_THE TASK:_ The entire set of lines below should be copied exactly.

_INPUT MATERIAL:_
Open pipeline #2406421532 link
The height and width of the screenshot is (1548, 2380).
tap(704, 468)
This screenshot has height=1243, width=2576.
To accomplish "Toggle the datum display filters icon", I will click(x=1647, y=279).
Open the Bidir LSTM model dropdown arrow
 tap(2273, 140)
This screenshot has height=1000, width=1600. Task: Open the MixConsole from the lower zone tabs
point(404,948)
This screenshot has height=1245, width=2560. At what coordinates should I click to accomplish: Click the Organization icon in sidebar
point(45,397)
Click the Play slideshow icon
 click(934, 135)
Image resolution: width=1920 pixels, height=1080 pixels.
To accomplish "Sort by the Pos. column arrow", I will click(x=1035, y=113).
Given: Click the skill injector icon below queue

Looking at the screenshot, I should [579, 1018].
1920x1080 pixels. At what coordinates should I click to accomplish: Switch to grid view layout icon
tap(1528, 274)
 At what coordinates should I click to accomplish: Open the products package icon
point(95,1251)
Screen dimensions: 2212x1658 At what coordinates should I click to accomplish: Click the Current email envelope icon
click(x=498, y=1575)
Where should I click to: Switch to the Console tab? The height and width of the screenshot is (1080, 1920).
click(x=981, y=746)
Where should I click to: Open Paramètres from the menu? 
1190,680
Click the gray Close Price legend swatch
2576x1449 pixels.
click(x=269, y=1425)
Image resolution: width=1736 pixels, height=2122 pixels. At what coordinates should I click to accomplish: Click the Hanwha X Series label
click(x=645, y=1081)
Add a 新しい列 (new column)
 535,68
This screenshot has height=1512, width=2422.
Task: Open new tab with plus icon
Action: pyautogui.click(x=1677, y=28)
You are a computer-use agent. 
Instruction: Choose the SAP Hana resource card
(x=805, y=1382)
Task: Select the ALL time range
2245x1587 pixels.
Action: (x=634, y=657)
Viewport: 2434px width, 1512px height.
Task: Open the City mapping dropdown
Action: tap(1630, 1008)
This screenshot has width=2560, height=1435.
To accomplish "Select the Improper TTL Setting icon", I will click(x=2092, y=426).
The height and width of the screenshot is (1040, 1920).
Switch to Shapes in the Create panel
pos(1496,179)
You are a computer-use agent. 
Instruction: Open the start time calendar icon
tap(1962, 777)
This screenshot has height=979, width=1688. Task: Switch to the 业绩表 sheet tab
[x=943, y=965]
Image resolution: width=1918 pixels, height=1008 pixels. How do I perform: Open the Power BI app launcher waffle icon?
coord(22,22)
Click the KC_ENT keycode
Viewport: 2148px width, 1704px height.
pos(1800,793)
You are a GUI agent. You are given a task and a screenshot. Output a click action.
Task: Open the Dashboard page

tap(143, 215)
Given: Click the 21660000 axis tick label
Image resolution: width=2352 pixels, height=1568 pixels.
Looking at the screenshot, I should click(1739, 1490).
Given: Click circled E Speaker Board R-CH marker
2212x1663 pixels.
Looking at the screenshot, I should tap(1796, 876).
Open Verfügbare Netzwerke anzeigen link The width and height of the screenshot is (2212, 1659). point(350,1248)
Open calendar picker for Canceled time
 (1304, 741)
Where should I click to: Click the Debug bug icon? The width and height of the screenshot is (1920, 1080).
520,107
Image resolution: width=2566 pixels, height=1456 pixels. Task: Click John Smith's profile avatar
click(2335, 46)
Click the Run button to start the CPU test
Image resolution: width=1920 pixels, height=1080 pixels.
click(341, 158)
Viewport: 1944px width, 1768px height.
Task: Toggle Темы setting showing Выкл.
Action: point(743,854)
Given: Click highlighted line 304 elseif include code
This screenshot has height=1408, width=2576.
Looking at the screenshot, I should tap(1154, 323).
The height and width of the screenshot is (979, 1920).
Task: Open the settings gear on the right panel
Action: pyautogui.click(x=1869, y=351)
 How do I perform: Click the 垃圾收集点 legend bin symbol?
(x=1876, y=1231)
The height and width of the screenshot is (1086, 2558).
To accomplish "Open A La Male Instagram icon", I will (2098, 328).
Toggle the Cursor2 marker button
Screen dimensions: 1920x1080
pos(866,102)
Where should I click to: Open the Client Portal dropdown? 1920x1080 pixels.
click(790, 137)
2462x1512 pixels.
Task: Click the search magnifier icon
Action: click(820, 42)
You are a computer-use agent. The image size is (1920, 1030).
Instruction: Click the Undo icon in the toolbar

_RESULT:_
Open pipeline #2406421532 link
The height and width of the screenshot is (1548, 2380).
tap(704, 468)
This screenshot has height=1243, width=2576.
To accomplish "Toggle the datum display filters icon", I will click(x=1647, y=279).
Open the Bidir LSTM model dropdown arrow
 tap(2273, 140)
This screenshot has height=1000, width=1600. Task: Open the MixConsole from the lower zone tabs
point(404,948)
This screenshot has height=1245, width=2560. At what coordinates should I click to accomplish: Click the Organization icon in sidebar
point(45,397)
Click the Play slideshow icon
 click(934, 135)
Image resolution: width=1920 pixels, height=1080 pixels.
To accomplish "Sort by the Pos. column arrow", I will click(x=1035, y=113).
Given: Click the skill injector icon below queue

Looking at the screenshot, I should [579, 1018].
1920x1080 pixels. At what coordinates should I click to accomplish: Switch to grid view layout icon
tap(1528, 274)
 At what coordinates should I click to accomplish: Open the products package icon
point(95,1251)
Screen dimensions: 2212x1658 At what coordinates should I click to accomplish: Click the Current email envelope icon
click(x=498, y=1575)
Where should I click to: Switch to the Console tab? The height and width of the screenshot is (1080, 1920).
click(x=981, y=746)
Where should I click to: Open Paramètres from the menu? 
1190,680
Click the gray Close Price legend swatch
2576x1449 pixels.
click(x=269, y=1425)
Image resolution: width=1736 pixels, height=2122 pixels. At what coordinates should I click to accomplish: Click the Hanwha X Series label
click(x=645, y=1081)
Add a 新しい列 (new column)
 535,68
This screenshot has height=1512, width=2422.
Task: Open new tab with plus icon
Action: pyautogui.click(x=1677, y=28)
You are a computer-use agent. 
Instruction: Choose the SAP Hana resource card
(x=805, y=1382)
Task: Select the ALL time range
2245x1587 pixels.
Action: (x=634, y=657)
Viewport: 2434px width, 1512px height.
Task: Open the City mapping dropdown
Action: tap(1630, 1008)
This screenshot has width=2560, height=1435.
To accomplish "Select the Improper TTL Setting icon", I will click(x=2092, y=426).
The height and width of the screenshot is (1040, 1920).
Switch to Shapes in the Create panel
pos(1496,179)
You are a computer-use agent. 
Instruction: Open the start time calendar icon
tap(1962, 777)
This screenshot has height=979, width=1688. Task: Switch to the 业绩表 sheet tab
[x=943, y=965]
Image resolution: width=1918 pixels, height=1008 pixels. How do I perform: Open the Power BI app launcher waffle icon?
coord(22,22)
Click the KC_ENT keycode
Viewport: 2148px width, 1704px height.
pos(1800,793)
You are a GUI agent. You are given a task and a screenshot. Output a click action.
Task: Open the Dashboard page

tap(143, 215)
Given: Click the 21660000 axis tick label
Image resolution: width=2352 pixels, height=1568 pixels.
Looking at the screenshot, I should click(1739, 1490).
Given: Click circled E Speaker Board R-CH marker
2212x1663 pixels.
Looking at the screenshot, I should tap(1796, 876).
Open Verfügbare Netzwerke anzeigen link The width and height of the screenshot is (2212, 1659). point(350,1248)
Open calendar picker for Canceled time
 (1304, 741)
Where should I click to: Click the Debug bug icon? The width and height of the screenshot is (1920, 1080).
520,107
Image resolution: width=2566 pixels, height=1456 pixels. Task: Click John Smith's profile avatar
click(2335, 46)
Click the Run button to start the CPU test
Image resolution: width=1920 pixels, height=1080 pixels.
click(341, 158)
Viewport: 1944px width, 1768px height.
Task: Toggle Темы setting showing Выкл.
Action: point(743,854)
Given: Click highlighted line 304 elseif include code
This screenshot has height=1408, width=2576.
Looking at the screenshot, I should tap(1154, 323).
The height and width of the screenshot is (979, 1920).
Task: Open the settings gear on the right panel
Action: pyautogui.click(x=1869, y=351)
 How do I perform: Click the 垃圾收集点 legend bin symbol?
(x=1876, y=1231)
The height and width of the screenshot is (1086, 2558).
To accomplish "Open A La Male Instagram icon", I will (2098, 328).
Toggle the Cursor2 marker button
Screen dimensions: 1920x1080
pos(866,102)
Where should I click to: Open the Client Portal dropdown? 1920x1080 pixels.
click(790, 137)
2462x1512 pixels.
Task: Click the search magnifier icon
Action: click(820, 42)
You are a computer-use agent. The image size is (1920, 1030).
Instruction: Click the Undo icon in the toolbar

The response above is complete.